Segment Start: Materials provided

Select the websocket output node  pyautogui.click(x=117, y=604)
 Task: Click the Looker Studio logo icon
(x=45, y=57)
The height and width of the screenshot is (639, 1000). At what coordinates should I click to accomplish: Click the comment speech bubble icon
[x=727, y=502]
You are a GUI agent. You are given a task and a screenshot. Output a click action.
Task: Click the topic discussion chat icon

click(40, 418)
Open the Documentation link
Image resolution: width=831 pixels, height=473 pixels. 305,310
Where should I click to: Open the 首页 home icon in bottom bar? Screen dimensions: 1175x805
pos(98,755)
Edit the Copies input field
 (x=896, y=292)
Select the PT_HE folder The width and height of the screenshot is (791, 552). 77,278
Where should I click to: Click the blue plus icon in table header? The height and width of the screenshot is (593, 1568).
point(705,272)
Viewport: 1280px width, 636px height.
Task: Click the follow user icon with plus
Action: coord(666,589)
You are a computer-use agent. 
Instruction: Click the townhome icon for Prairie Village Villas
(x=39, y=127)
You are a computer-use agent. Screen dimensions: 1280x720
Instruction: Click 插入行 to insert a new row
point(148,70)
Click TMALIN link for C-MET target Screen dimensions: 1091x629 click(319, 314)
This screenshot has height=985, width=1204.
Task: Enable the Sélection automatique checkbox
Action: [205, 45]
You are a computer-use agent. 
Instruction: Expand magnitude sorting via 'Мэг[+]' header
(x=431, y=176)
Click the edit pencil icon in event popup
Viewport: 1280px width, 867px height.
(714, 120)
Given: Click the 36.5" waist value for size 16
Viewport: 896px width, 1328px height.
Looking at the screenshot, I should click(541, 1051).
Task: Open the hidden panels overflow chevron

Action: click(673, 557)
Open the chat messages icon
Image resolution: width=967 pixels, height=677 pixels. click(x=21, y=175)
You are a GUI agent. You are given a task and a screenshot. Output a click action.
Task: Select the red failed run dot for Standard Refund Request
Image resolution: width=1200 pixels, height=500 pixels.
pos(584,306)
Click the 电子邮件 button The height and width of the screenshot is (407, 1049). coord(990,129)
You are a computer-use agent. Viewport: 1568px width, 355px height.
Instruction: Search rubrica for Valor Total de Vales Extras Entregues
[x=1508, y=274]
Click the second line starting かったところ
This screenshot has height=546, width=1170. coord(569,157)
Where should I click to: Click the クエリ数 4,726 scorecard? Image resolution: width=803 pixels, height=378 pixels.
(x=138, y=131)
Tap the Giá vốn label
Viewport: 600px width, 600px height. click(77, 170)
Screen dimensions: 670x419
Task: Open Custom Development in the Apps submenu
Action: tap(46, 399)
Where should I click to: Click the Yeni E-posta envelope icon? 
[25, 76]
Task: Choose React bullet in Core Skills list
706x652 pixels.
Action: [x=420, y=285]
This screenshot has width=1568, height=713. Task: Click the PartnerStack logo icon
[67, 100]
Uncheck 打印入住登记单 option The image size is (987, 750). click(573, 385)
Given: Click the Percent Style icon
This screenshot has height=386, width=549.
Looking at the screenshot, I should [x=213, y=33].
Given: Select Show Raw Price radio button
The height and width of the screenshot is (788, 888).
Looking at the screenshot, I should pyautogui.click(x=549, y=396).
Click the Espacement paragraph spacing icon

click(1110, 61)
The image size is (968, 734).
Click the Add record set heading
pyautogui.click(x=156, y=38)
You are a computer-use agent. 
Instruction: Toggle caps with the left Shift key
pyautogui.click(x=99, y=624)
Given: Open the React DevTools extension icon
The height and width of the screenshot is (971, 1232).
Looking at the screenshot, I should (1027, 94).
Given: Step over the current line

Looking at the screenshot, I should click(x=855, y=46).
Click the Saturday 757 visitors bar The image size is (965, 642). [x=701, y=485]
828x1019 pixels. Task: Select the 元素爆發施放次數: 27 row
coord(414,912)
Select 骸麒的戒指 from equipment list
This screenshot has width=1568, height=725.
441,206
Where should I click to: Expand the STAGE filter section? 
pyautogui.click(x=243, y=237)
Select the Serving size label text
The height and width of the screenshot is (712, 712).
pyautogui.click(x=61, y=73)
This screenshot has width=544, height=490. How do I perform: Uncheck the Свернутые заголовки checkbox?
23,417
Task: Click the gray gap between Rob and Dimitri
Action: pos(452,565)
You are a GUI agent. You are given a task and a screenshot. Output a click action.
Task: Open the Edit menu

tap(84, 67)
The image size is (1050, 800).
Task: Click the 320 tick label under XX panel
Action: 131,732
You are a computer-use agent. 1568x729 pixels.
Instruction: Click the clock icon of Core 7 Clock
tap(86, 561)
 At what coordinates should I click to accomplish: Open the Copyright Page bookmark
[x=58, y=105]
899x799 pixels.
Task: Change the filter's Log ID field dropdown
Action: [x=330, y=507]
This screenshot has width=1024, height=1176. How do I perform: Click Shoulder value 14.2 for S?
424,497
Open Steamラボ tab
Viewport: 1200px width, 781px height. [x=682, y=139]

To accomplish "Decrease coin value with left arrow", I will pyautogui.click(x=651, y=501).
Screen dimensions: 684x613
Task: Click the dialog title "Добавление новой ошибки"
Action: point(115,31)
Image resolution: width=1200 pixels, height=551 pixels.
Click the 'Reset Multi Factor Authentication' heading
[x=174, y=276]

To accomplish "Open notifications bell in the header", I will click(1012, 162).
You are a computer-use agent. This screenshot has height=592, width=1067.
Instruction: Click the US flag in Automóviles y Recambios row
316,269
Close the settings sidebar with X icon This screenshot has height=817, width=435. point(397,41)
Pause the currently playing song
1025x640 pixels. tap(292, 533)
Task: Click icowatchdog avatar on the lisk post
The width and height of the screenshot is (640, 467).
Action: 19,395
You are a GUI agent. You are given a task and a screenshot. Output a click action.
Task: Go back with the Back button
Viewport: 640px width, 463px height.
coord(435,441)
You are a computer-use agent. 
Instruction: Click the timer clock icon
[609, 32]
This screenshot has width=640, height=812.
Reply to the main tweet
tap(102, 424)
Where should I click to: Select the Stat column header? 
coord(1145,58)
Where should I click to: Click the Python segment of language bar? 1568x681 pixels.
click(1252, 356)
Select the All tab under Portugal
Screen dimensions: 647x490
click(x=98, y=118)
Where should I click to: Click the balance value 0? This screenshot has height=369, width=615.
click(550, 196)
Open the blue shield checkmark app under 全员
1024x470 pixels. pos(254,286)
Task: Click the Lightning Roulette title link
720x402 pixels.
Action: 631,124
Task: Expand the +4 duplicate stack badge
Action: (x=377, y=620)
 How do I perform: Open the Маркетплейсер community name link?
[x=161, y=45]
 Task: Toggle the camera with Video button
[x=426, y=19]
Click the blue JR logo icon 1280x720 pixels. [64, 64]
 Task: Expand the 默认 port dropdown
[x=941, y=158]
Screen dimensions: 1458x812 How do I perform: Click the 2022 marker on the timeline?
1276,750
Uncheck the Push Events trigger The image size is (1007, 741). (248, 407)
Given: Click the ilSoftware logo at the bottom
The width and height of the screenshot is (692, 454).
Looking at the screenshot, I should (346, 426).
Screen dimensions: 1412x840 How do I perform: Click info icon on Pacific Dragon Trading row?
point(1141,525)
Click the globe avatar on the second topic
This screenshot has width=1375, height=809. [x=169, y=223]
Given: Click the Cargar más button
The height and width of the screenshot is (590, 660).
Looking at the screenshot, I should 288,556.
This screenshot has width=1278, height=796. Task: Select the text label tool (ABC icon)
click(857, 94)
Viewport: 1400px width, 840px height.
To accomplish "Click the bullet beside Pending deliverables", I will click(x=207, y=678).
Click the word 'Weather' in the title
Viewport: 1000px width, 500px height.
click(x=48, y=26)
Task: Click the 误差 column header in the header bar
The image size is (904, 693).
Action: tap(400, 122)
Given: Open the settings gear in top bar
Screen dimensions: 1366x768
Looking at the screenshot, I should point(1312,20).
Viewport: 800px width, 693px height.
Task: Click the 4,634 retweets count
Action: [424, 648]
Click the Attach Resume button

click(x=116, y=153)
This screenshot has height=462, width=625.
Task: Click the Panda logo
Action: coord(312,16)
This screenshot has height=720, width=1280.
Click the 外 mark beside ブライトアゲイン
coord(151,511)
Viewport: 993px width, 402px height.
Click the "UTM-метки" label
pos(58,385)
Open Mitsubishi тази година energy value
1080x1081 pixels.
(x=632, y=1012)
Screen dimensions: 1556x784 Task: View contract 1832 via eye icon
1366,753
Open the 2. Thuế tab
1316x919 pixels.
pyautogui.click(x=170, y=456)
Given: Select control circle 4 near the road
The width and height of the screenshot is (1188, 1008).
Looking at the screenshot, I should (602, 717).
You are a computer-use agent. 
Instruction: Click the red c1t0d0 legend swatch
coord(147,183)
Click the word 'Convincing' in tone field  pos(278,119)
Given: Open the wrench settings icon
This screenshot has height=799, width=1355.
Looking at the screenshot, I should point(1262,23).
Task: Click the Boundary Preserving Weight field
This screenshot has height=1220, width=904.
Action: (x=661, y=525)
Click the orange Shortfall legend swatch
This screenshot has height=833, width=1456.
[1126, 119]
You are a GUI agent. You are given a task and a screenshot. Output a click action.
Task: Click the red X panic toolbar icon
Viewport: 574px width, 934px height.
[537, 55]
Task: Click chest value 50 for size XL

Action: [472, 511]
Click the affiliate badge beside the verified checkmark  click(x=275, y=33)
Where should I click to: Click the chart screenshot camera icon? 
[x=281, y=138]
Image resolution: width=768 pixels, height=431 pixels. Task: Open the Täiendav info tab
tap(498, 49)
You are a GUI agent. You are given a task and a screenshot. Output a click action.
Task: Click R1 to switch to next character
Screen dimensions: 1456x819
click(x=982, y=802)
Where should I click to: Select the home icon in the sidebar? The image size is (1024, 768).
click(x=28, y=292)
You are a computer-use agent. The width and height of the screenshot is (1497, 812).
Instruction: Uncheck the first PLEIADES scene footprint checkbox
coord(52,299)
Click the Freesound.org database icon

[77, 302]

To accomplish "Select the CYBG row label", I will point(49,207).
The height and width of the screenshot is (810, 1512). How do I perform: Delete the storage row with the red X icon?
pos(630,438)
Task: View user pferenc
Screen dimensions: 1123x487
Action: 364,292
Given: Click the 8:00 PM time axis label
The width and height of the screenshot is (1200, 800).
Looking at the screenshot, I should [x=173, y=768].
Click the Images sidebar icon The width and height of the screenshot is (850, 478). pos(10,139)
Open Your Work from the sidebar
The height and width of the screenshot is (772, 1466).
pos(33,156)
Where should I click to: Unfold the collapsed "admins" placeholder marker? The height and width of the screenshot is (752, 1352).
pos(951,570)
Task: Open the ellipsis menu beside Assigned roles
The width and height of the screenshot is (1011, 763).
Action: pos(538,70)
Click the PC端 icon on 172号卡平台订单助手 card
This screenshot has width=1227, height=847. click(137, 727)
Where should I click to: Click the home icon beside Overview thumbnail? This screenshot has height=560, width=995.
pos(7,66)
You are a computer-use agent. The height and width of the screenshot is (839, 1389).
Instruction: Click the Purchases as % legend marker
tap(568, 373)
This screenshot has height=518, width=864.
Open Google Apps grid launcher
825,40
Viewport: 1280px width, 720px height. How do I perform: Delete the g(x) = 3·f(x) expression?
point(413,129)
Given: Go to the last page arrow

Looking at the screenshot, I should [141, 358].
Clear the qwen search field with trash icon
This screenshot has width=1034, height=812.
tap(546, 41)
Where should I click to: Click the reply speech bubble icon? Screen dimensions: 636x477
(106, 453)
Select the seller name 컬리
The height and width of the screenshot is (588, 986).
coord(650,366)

Segment End: Materials provided

Show every line in the entries above that contains the string "word".

Click the word 'Weather' in the title
Click the word 'Convincing' in tone field  pos(278,119)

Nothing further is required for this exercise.